The alarming rise of primary school children hospitalised due to vaping


Children as young as primary school age are using illegally sold vapes and ending up ill in hospital.

There have been several recorded cases of kids under nine years old being admitted to hospital with collapsed and bleeding lungs in what is turning into a worrying trend.

In the 12 months up to April, 15 children aged nine or under were admitted to hospital, a figure which has increased for the second successive year.

NHS England also released figures that revealed 40 young people under the age of 19 were taken to hospital over the past year as a result of excessive vaping.

Professor Andy Bush highlighted the dangers of vapes, telling Sky News: “Young children are being exposed to substances of addiction, substances that are toxic and some of the toxicity is not known.

“It’s a jungle… we just do not know what is in most of these things.

“If a teenager starts smoking cigarettes, probably the worst that’s going to happen to them is they’re going to be sick and throw up behind the bike shed.”

The paediatric chest physician at the Royal Brompton Hospital in west London, continued: “The acute use of e-cigarettes can put them in hospital, can put them in intensive care, things like lung bleeding, lung collapse and air leak, the lungs filling up with fat.”

It’s illegal to sell vapes to under-18s and the boxes are clearly labelled, but the bright, vibrant designs are luring children in as some are made to look like boxes of sweets, make-up or pens, while at £5 each, they are also easily affordable.

John Dunne, from the UK Vaping Industry Association, wants on-the-spot fines of £10,000 to be introduced for those caught selling to young people.
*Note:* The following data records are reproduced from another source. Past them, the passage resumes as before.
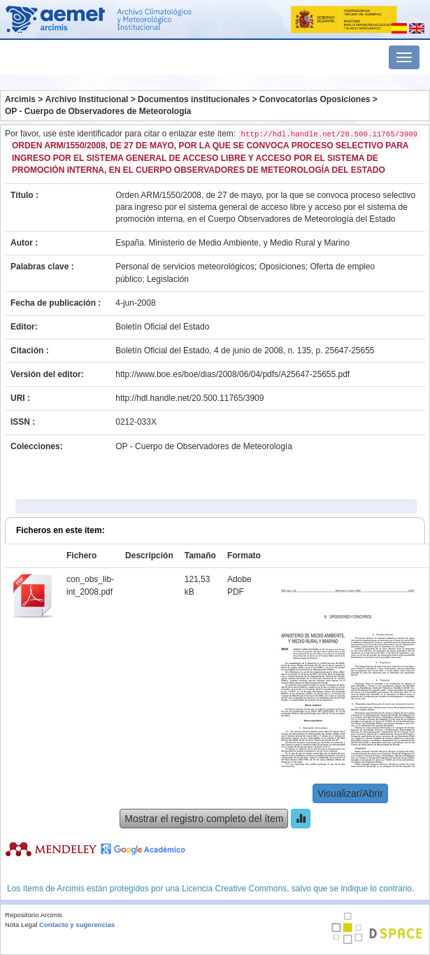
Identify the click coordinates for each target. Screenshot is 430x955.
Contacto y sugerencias (77, 924)
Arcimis (20, 99)
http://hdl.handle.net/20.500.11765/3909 (189, 398)
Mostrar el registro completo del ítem (203, 818)
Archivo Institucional (87, 99)
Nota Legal (21, 924)
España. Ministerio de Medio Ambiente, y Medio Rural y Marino (232, 243)
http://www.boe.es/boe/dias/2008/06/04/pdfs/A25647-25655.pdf (232, 374)
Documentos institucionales (194, 99)
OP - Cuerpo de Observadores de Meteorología (98, 111)
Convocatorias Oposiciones (315, 99)
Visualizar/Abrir (350, 793)
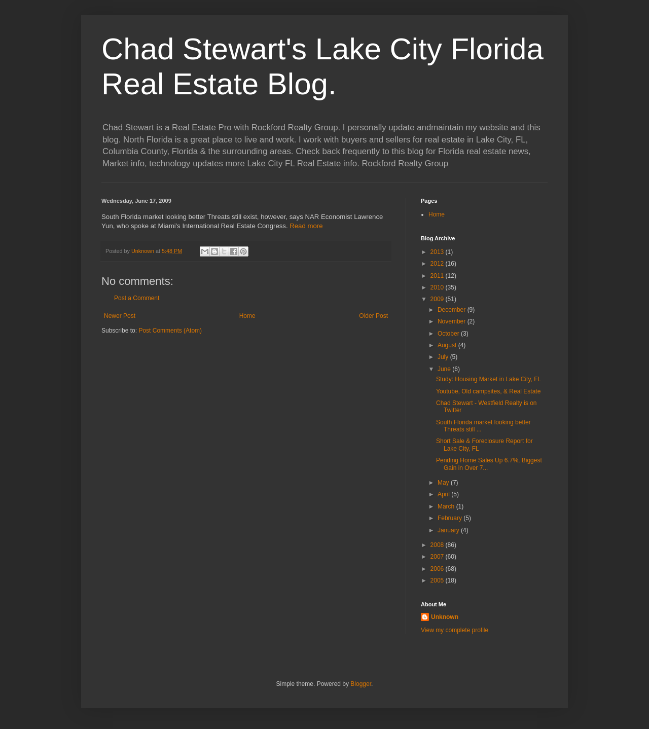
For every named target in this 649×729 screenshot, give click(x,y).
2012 (438, 263)
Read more (306, 226)
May (444, 482)
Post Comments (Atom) (170, 330)
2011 (438, 275)
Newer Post (119, 315)
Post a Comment (136, 298)
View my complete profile (454, 630)
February (450, 518)
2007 (438, 556)
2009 (438, 299)
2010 (438, 287)
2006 (438, 568)
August (448, 345)
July (444, 356)
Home (247, 315)
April (444, 494)
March (447, 506)
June (445, 369)
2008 (438, 545)
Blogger (360, 683)
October (449, 333)
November (452, 321)
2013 (438, 252)
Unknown (444, 617)
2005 (438, 580)
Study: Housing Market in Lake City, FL (488, 379)
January (449, 530)
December (452, 309)
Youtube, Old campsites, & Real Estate (488, 391)
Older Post (373, 315)
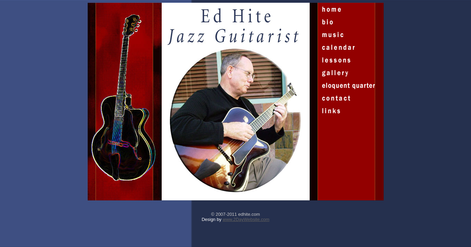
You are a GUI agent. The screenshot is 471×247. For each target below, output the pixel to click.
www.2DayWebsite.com (246, 219)
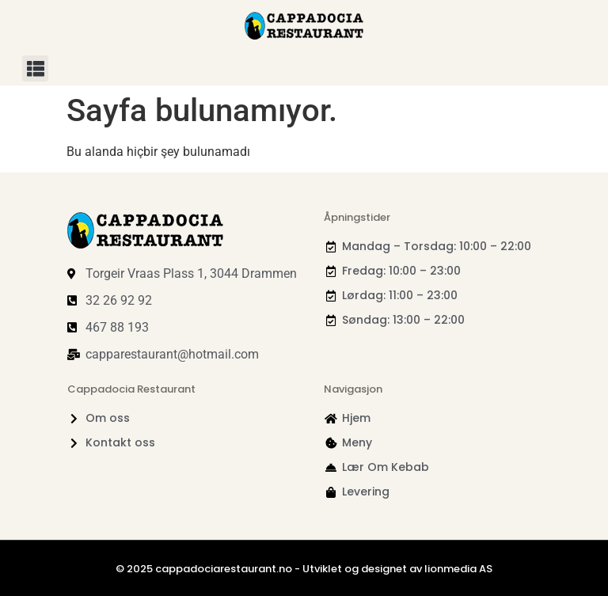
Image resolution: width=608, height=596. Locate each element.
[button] (35, 68)
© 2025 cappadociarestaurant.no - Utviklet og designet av (270, 568)
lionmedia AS (458, 568)
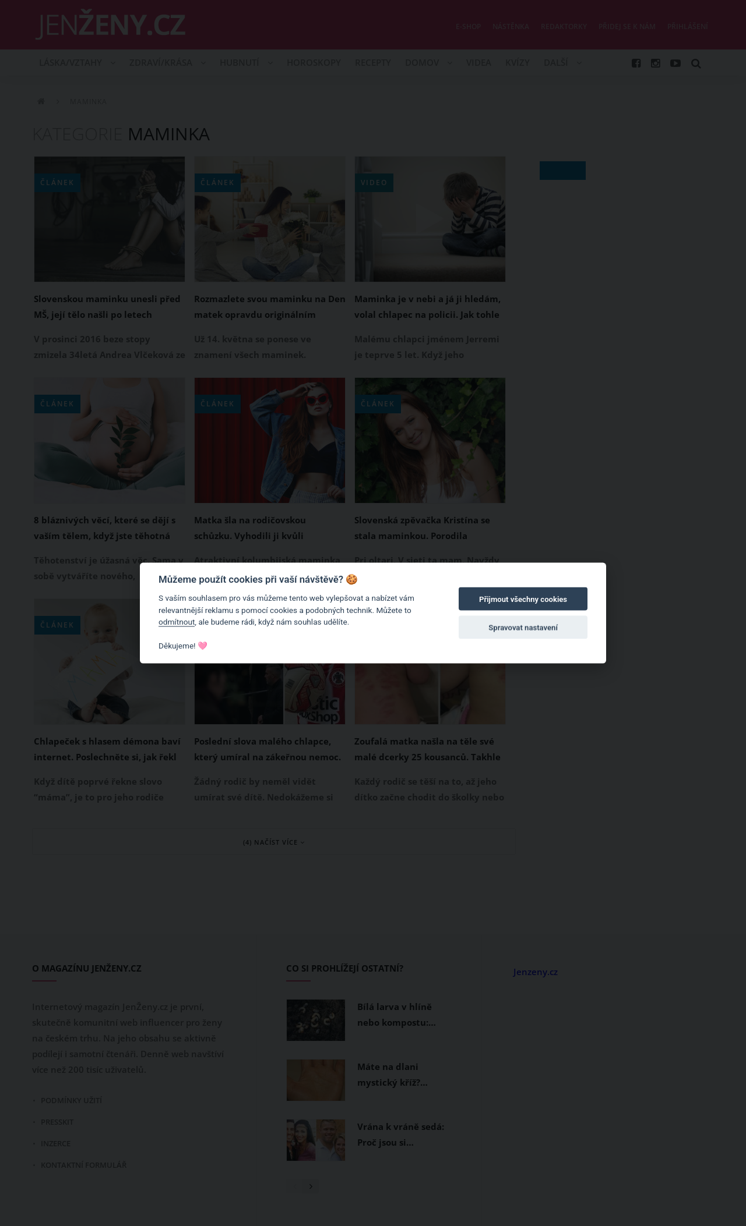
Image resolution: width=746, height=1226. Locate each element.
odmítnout (177, 621)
He said: “While we see recent measures announced by the government as a step in the right direction to tackle youth vaping… much more needs to be done to support Trading Standards in their efforts to tackle rogue traders and cut off the source of supply of vapes to minors.”
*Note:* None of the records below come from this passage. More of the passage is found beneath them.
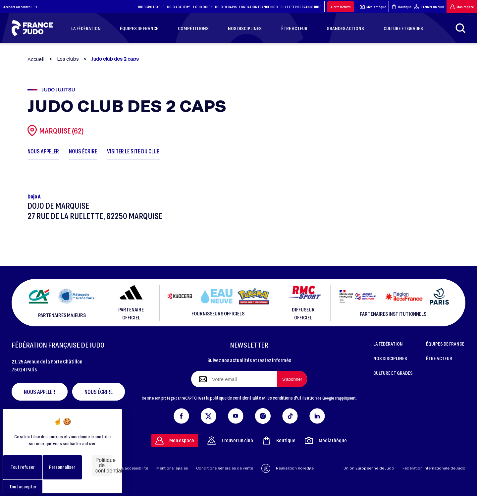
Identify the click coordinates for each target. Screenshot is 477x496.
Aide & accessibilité (129, 468)
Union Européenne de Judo (369, 468)
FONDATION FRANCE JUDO (258, 7)
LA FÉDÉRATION (388, 344)
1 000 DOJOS (202, 7)
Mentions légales (172, 468)
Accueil (35, 59)
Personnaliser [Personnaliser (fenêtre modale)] (62, 467)
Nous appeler (39, 391)
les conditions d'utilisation (291, 398)
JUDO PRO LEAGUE (151, 7)
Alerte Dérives (341, 7)
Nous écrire (98, 391)
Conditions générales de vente (224, 468)
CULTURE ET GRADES (393, 373)
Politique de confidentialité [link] (103, 465)
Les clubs (68, 59)
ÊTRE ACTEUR (439, 358)
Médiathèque (373, 6)
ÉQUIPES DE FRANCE (445, 344)
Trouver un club (429, 6)
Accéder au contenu (20, 6)
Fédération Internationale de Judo (433, 468)
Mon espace (462, 6)
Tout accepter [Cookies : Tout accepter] (22, 486)
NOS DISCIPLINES (390, 358)
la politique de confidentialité (233, 398)
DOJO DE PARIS (226, 7)
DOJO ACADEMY (178, 7)
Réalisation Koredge (287, 468)
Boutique (401, 6)
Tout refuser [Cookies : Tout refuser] (23, 467)
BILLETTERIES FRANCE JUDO (301, 7)
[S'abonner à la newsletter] (292, 379)
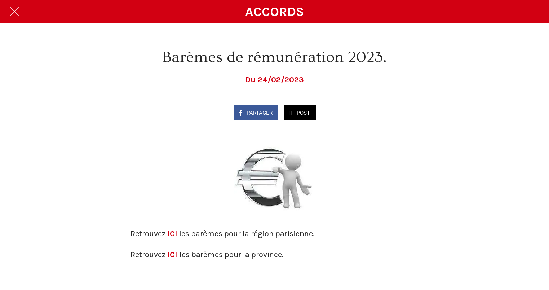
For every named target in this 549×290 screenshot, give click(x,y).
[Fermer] (14, 11)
According to a YouGov survey for Action on Smoking and Health (Ash), about 15% of 16 to 17-year-olds, and 18% of 18-year-olds, are current vapers.

They also suggested that 11.6% of 11 to 17-year-olds are experimenting with vaping.

“Youth vaping is fast becoming an epidemic among children, and I fear that if action is not taken, we will find ourselves sleepwalking into a crisis,” said Dr Mike McKean, paediatric respiratory consultant and vice-president of The Royal College of Paediatrics and Child Health.

Prime Minister Rishi Sunak recently said it was “ridiculous” that vapes were designed and promoted to appeal to children when they were supposed to be used by adults giving up smoking, adding: “I will do everything in my power to end this practice for good.”

Amanda Pritchard, NHS England chief, said: “It is seriously concerning that admissions for vaping-related conditions for young people are up almost four-fold over the past two years.

“While to many young people vaping can seem harmless with their deliberately appealing flavours – at least two people in every year 10 classroom have vaped at one point or another – its use can lead to lung damage.

“So it’s really important we nip this in the bud so we can keep young people out of hospital and prevent future health issues.”